[patch 02/21] mm: ratelimit PFNs busy info message

akpm@xxxxxxxxxxxxxxxxxxxx · Thu, 10 Aug 2017 15:23:35 -0700

From: Jonathan Toppins <jtoppins@xxxxxxxxxx>
Subject: mm: ratelimit PFNs busy info message

The RDMA subsystem can generate several thousand of these messages per
second eventually leading to a kernel crash.  Ratelimit these messages to
prevent this crash.

Doug said:

: I've been carrying a version of this for several kernel versions.  I don't
: remember when they started, but we have one (and only one) class of
: machines: Dell PE R730xd, that generate these errors.  When it happens,
: without a rate limit, we get rcu timeouts and kernel oopses.  With the
: rate limit, we just get a lot of annoying kernel messages but the machine
: continues on, recovers, and eventually the memory operations all succeed.

And:

: > Well...  why are all these EBUSY's occurring?  It sounds inefficient
: > (at least) but if it is expected, normal and unavoidable then perhaps we
: > should just remove that message altogether?
: 
: I don't have an answer to that question.  To be honest, I haven't
: looked real hard.  We never had this at all, then it started out of the
: blue, but only on our Dell 730xd machines (and it hits all of them),
: but no other classes or brands of machines.  And we have our 730xd
: machines loaded up with different brands and models of cards (for
: instance one dedicated to mlx4 hardware, one for qib, one for mlx5, an
: ocrdma/cxgb4 combo, etc), so the fact that it hit all of the machines
: meant it wasn't tied to any particular brand/model of RDMA hardware. 
: To me, it always smelled of a hardware oddity specific to maybe the
: CPUs or mainboard chipsets in these machines, so given that I'm not an
: mm expert anyway, I never chased it down.
: 
: A few other relevant details: it showed up somewhere around 4.8/4.9 or
: thereabouts.  It never happened before, but the prinkt has been there
: since the 3.18 days, so possibly the test to trigger this message was
: changed, or something else in the allocator changed such that the
: situation started happening on these machines?
: 
: And, like I said, it is specific to our 730xd machines (but they are
: all identical, so that could mean it's something like their specific
: ram configuration is causing the allocator to hit this on these machine
: but not on other machines in the cluster, I don't want to say it's
: necessarily the model of chipset or CPU, there are other bits of
: identicalness between these machines).

Link: http://lkml.kernel.org/r/499c0f6cc10d6eb829a67f2a4d75b4228a9b356e.1501695897.git.jtoppins@xxxxxxxxxx
Signed-off-by: Jonathan Toppins <jtoppins@xxxxxxxxxx>
Reviewed-by: Doug Ledford <dledford@xxxxxxxxxx>
Tested-by: Doug Ledford <dledford@xxxxxxxxxx>
Cc: Michal Hocko <mhocko@xxxxxxxx>
Cc: Vlastimil Babka <vbabka@xxxxxxx>
Cc: Mel Gorman <mgorman@xxxxxxxxxxxxxxxxxxx>
Cc: Hillf Danton <hillf.zj@xxxxxxxxxxxxxxx>
Cc: <stable@xxxxxxxxxxxxxxx>
Signed-off-by: Andrew Morton <akpm@xxxxxxxxxxxxxxxxxxxx>
---

 mm/page_alloc.c |    2 +-
 1 file changed, 1 insertion(+), 1 deletion(-)

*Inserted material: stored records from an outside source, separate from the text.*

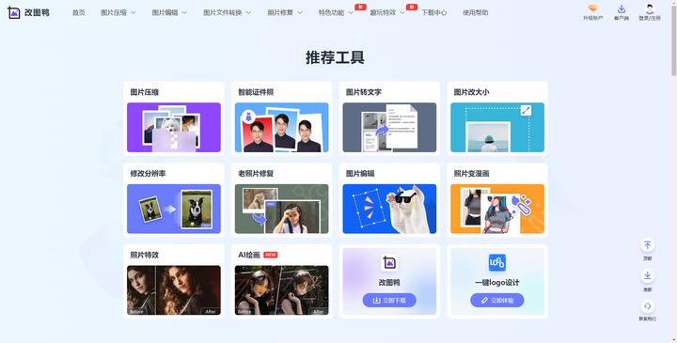Viewport: 677px width, 343px height.
Task: Open the 下载中心 menu item
Action: click(433, 12)
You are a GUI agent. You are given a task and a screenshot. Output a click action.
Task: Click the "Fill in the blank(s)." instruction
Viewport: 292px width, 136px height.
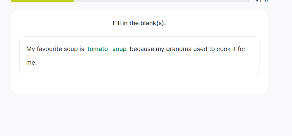click(x=139, y=23)
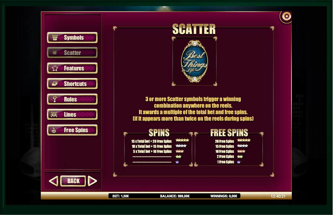Image resolution: width=333 pixels, height=215 pixels.
Task: Click the WINNINGS display in status bar
Action: (224, 196)
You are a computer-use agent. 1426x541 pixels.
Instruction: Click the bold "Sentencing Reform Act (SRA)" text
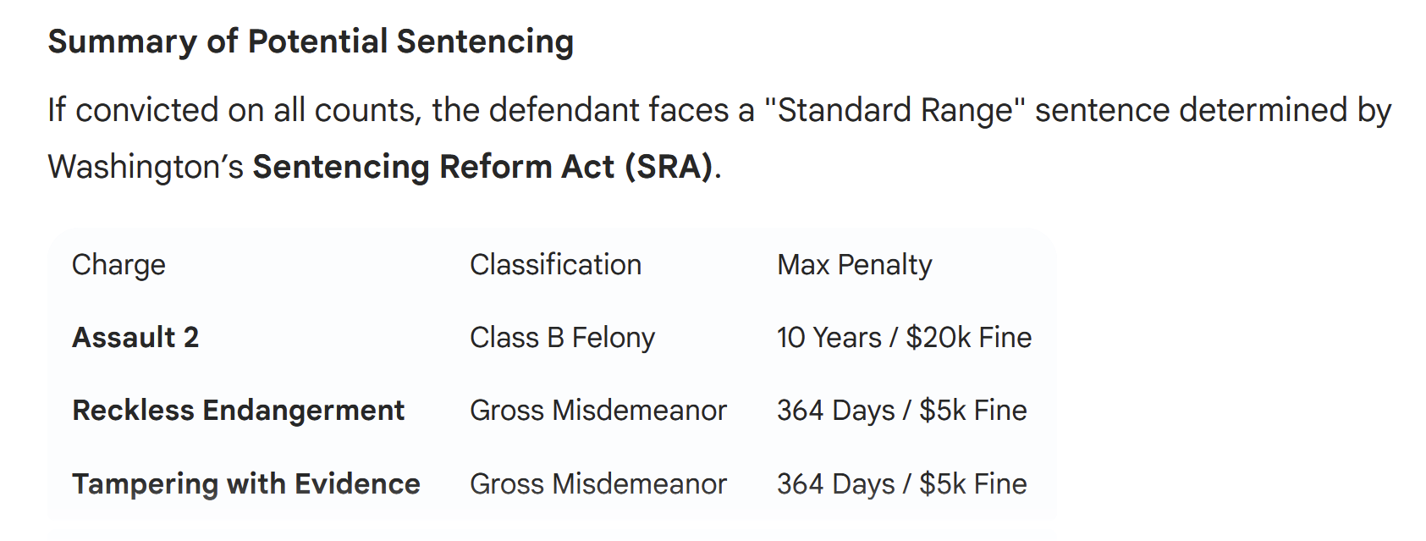click(482, 167)
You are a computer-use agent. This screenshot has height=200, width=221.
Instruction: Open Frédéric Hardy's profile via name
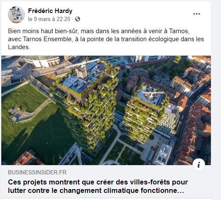click(50, 11)
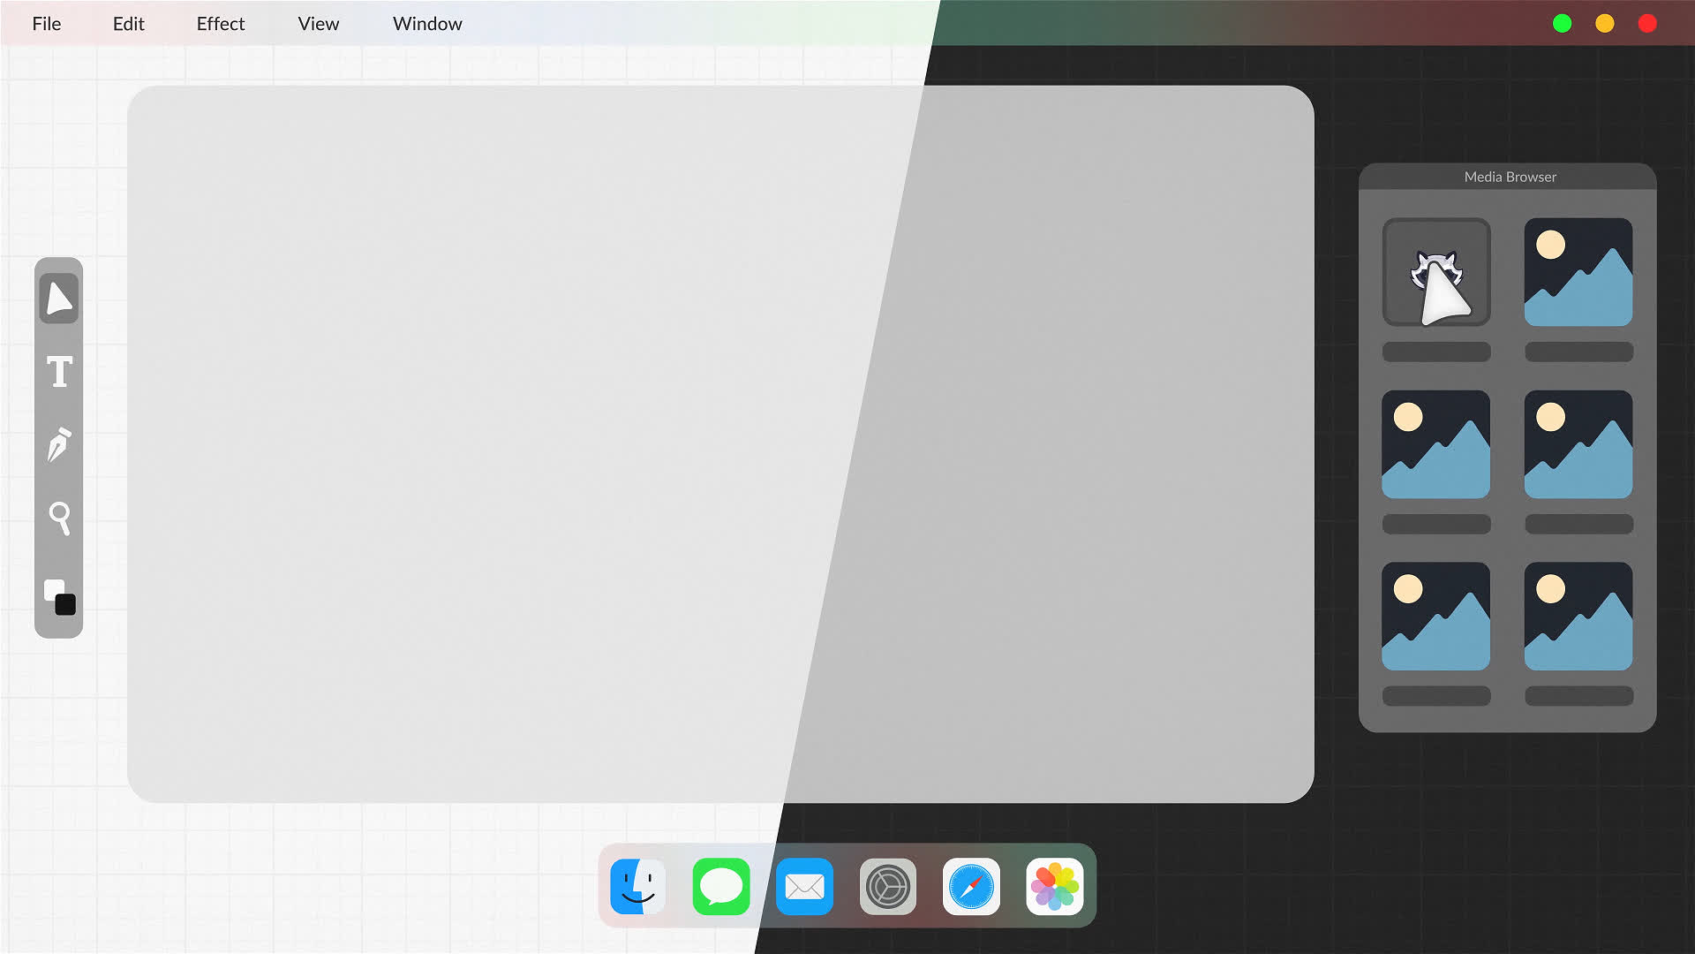This screenshot has width=1695, height=954.
Task: Select the Zoom magnifier tool
Action: [59, 518]
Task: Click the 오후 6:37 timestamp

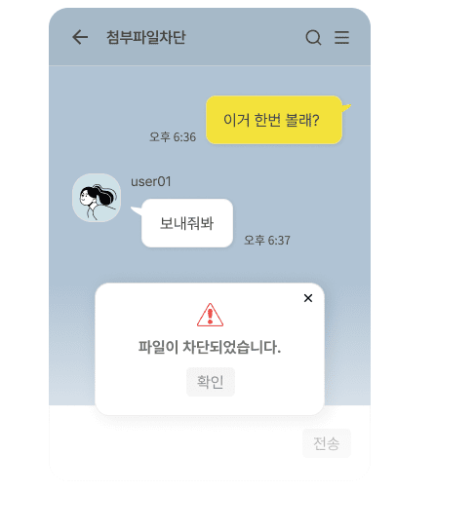Action: coord(267,241)
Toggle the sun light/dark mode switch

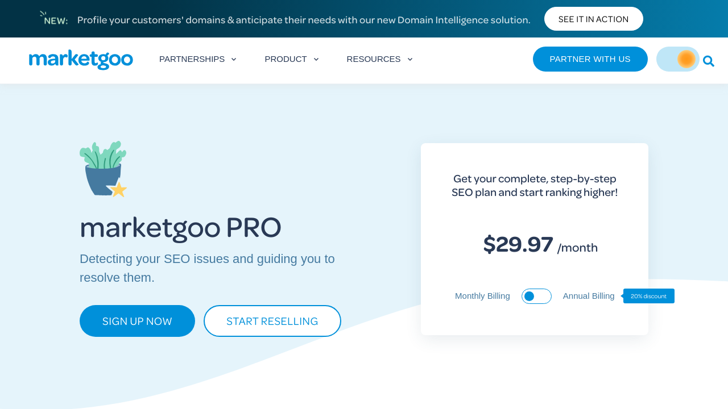[x=678, y=59]
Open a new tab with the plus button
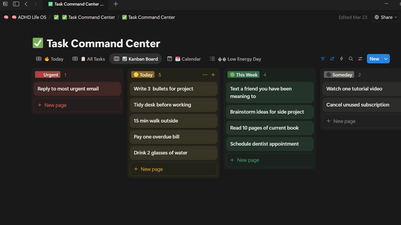 116,4
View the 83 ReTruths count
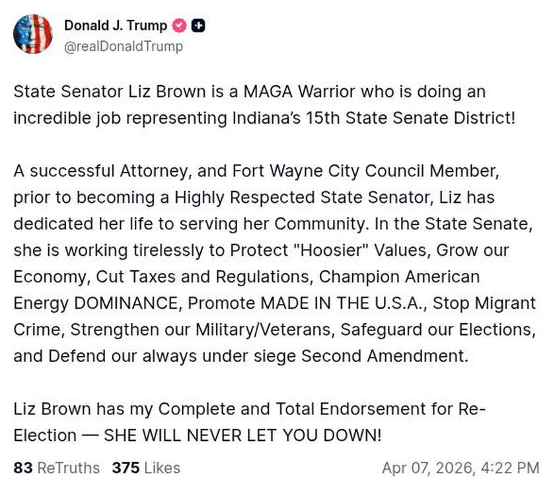Image resolution: width=555 pixels, height=495 pixels. click(22, 468)
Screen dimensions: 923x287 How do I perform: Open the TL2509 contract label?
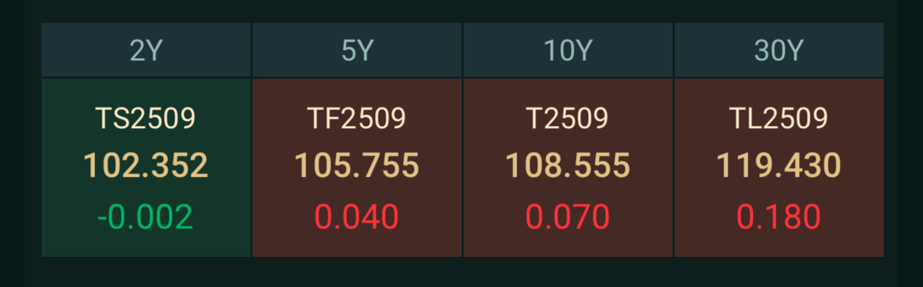pyautogui.click(x=779, y=119)
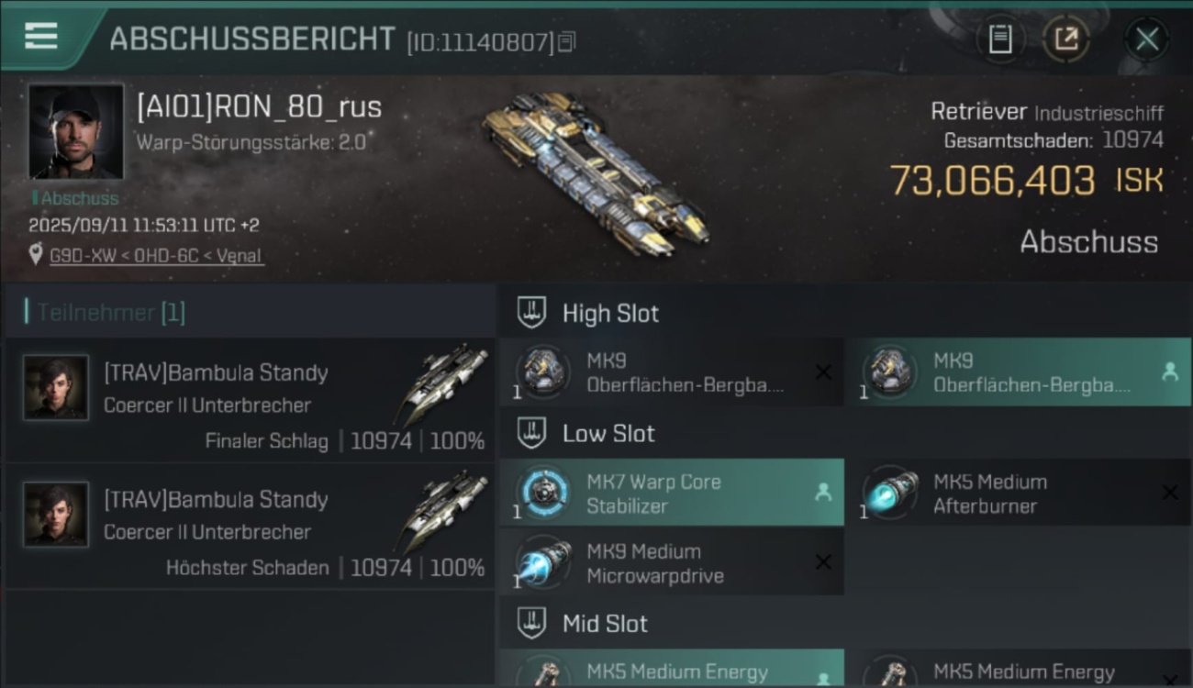This screenshot has width=1193, height=688.
Task: Click the MK5 Medium Afterburner icon
Action: [x=891, y=494]
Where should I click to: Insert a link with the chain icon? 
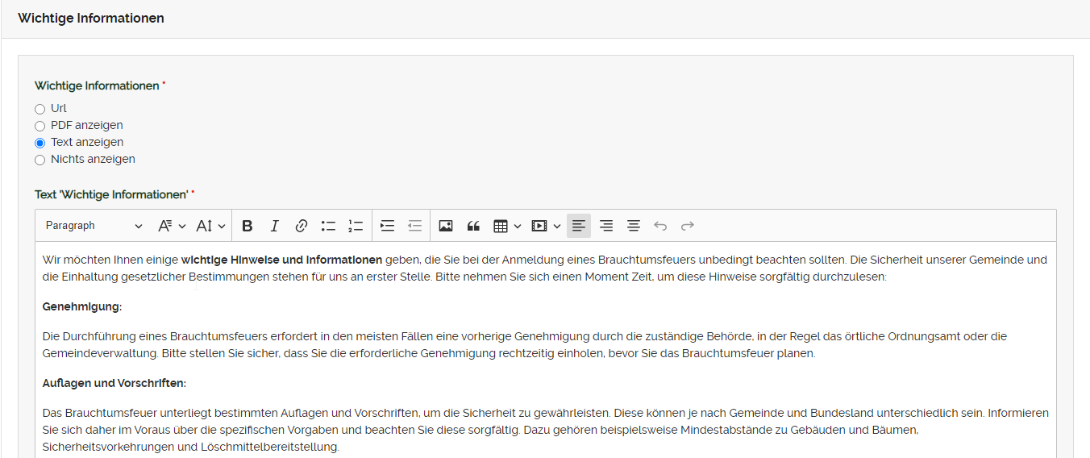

diff -puN mm/page_alloc.c~mm-ratelimit-pfns-busy-info-message mm/page_alloc.c

--- a/mm/page_alloc.c~mm-ratelimit-pfns-busy-info-message
+++ a/mm/page_alloc.c
@@ -7669,7 +7669,7 @@ int alloc_contig_range(unsigned long sta
 
 	/* Make sure the range is really isolated. */
 	if (test_pages_isolated(outer_start, end, false)) {
-		pr_info("%s: [%lx, %lx) PFNs busy\n",
+		pr_info_ratelimited("%s: [%lx, %lx) PFNs busy\n",
 			__func__, outer_start, end);
 		ret = -EBUSY;
 		goto done;
_